By Park Sae-jin Posted : December 8, 2016, 16:51 Updated : December 9, 2016, 07:55

Actor Song Joong-ki is shown in a scene captured from hit drama "Descendants of the Sun". [Courtesy of KBS]


Chinese media platform companies are under stringent pressure and guidelines from state regulators to ban the distribution of all K-pop contents in retaliation for the planned deployment of an advanced US missile shield in South Korea.

The ban was not included in a written order, but the General Administration of Press and Publication (GAPP) issued irresistible oral guidelines at a meeting of media platform operators on November 29.

"The way of speaking was very strict, and companies took it very seriously," an insider told Aju News, adding GAPP imposed a complete ban on all businesses related to South Korean media contents including online broadcasts and acquiring contents licenses.

Under strengthened state censorship targeting South Korea, Chinese TV stations have already restricted commercial ads and programs showing K-pop stars and artists

However, the new guidelines from GAPP, which administers newspapers, periodicals, and the video and audio media and news industry, would apparently deal a decisive blow to the dissemination of Hallyu (Korean culture wave) in China through official channels.

Many K-pop fans in China, which has been regarded as Asia's biggest consumer of Hallyu, have relied on media platforms, contributing to the explosive popularity of South Korean TV dramas such as "Descendants of the Sun" and "You Who Came From The Stars".
 

Young Chinese fans wearing army uniforms take souvenir pictures at the site for filming hit drama "Descendants of the Sun". [Aju News DB]


Experts in Seoul said GAPP's state censorship would work to control the media industry, but they were not sure of its long-term effect saying it won't be very effective in an end-user level as countless unlicensed South Korean media contents will continue to flood Chinese online video services such as iQiyi, Youku and LeTV.

Well before the Chinese companies acquired copyrights, Chinese fans have already established an unofficial network of uploading and sharing K-pop contents in real time with fully translated scripts.
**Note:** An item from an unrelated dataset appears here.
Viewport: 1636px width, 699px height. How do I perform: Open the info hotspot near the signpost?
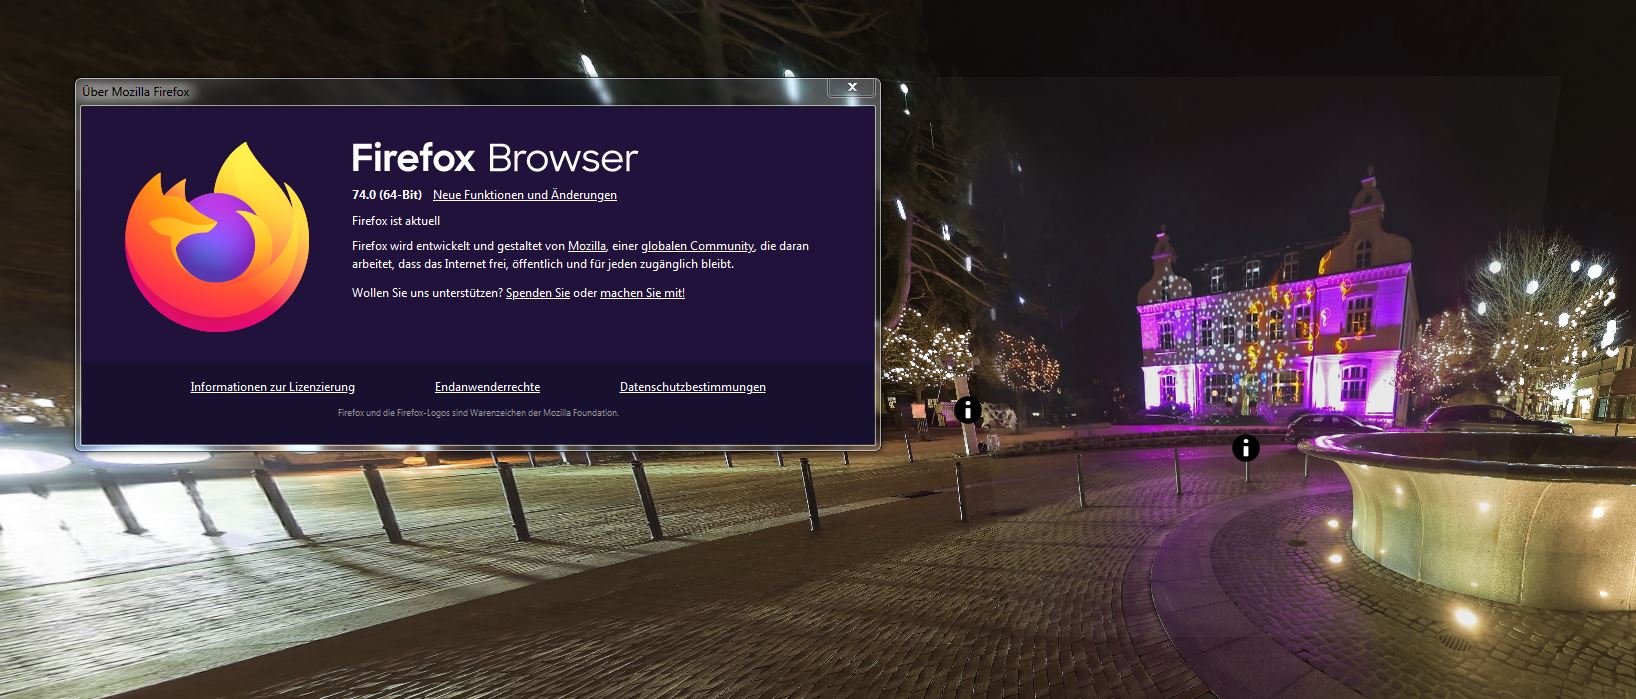tap(967, 409)
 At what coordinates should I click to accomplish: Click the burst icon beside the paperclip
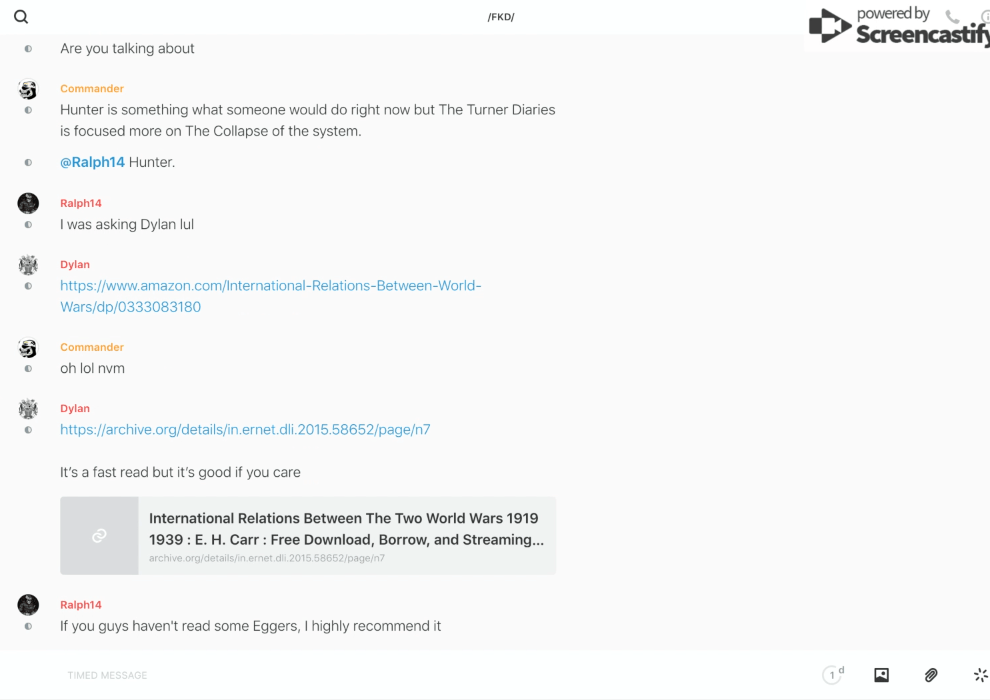coord(980,675)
Once uploaded, such contents were duplicated and shared across the Chinese web and became the source of a K-pop boom.

A South Korean official in business with a leading Chinese video service company said that the state censorship  would fail to block all user-uploaded contents on the video service platforms. Because hundreds of thousands of K-pop contents will be uploaded, duplicated and shared, there's not enough manpower or supporting system to filter out "illegal" contents.

China has gradually stepped up the level of retaliatory steps aimed at blocking the deployment of a Terminal High Altitude Area Defense (THAAD) system in South Korea.

Media censorship and trade retaliation were visible from November when South Korea was rocked by political turbulence over a corruption scandal engulfing President Park Geun-hye that have crippled diplomatic and other state affairs.

The control tower of diplomacy and culture has been left helpless, although government officials stressed they were closely monitoring an intensifying diplomatic row with Beijing. Furthermore, they have no effective tools or leverage to fend off the Chinese campaign which came at a transitional period in Washington.

The THAAD system has hurt relations between Beijing and Seoul. Beijing has argued the US missile shield would "seriously" hurt strategic interests of China and the security balance in Northeast Asia.
 

[Yonhap Photo]


China called imports of South Korean sugar into question in September and launched an anti-dumping investigation regarding polyacetal in October. South Korean polysilicon manufacturers face additional anti-dumping investigations.

In other fields, the world's second-largest economy tightened quality control regulations on cosmetics and revised regulations on batteries targeting South Korean electric vehicle battery makers. Chinese sources predict Beijing is ready to retaliate in an official and blunt way if Seoul clings to the US missile shield.